Medical coding is a complex and manual process requiring coders to spend hours reading and searching through patient charts to capture key diagnoses and procedures. Health records departments are under constant pressure to meet tight data submission deadlines while competing for a shrinking pool of experienced coders.
In addition to struggling with data residing in both paper-based records and electronic documents, there are issues of physicians ‘copying and pasting’ information, inconsistency in diagnoses by different care providers, and a lack of detail on how a comorbid condition can impact the patient’s stay in the hospital.
Finally, the introduction of activity-based funding models and publicly reported patient outcome indicators have increased the pressure on hospitals to improve the quality of their data. Diagnoses and procedures that are missed or not captured at the greatest level of specificity, are costly to hospitals.
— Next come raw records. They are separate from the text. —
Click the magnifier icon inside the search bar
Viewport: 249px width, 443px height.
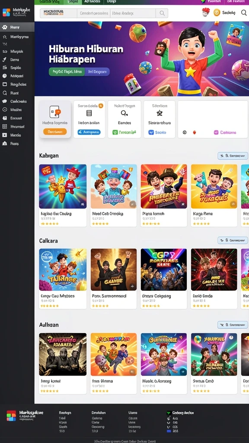(162, 13)
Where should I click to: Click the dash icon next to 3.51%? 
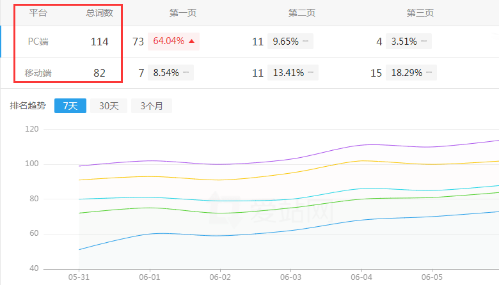click(x=424, y=42)
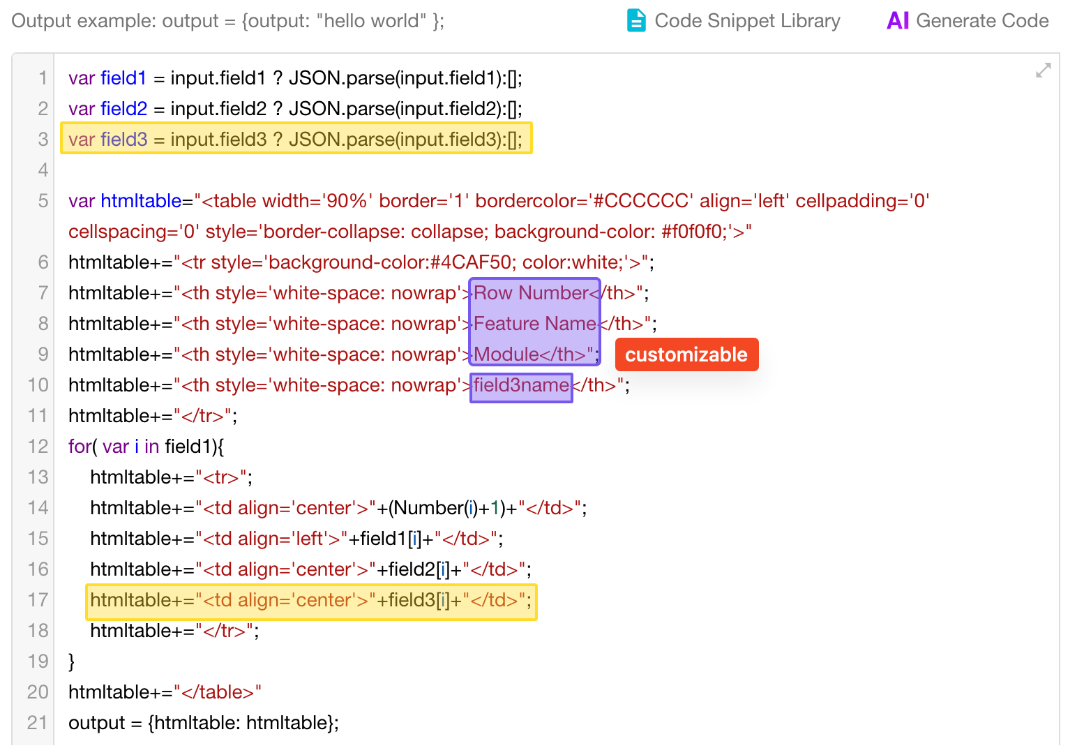Place cursor in output = {htmltable} line
Image resolution: width=1084 pixels, height=755 pixels.
(x=203, y=723)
An innovative way to study and interpret patient records.
In 2017, the Scarborough Health Network (SHN) embarked on a journey with 3M to introduce Computer-Assisted Coding (CAC) into its coding practice. The goal was to improve coder productivity and data quality by reducing the amount of time coders spend less reading lengthy discharge summaries and progress notes, and more time focusing on complex code assignment.
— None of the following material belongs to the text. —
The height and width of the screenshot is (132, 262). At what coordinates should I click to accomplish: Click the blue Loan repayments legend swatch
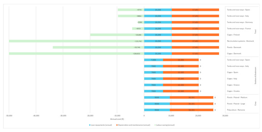pos(90,125)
Once SHN’s coders began using the software, they found that their workflow improved because all the documents they used in the coding process were accessible through a single view. At the same time, the Natural Language Programming (NLP) engine identified and annotated all relevant diagnoses and procedures freeing coders from the non-coding tasks of searching for relevant information and ensuring that medical conditions were not overlooked.
How CAC is making a difference.
During a study of the effectiveness of CAC, the coded data prior to and after the implementation of CAC was analysed. The results showed an increase the level of acuity reflected in the data when coders used CAC software to code their charts.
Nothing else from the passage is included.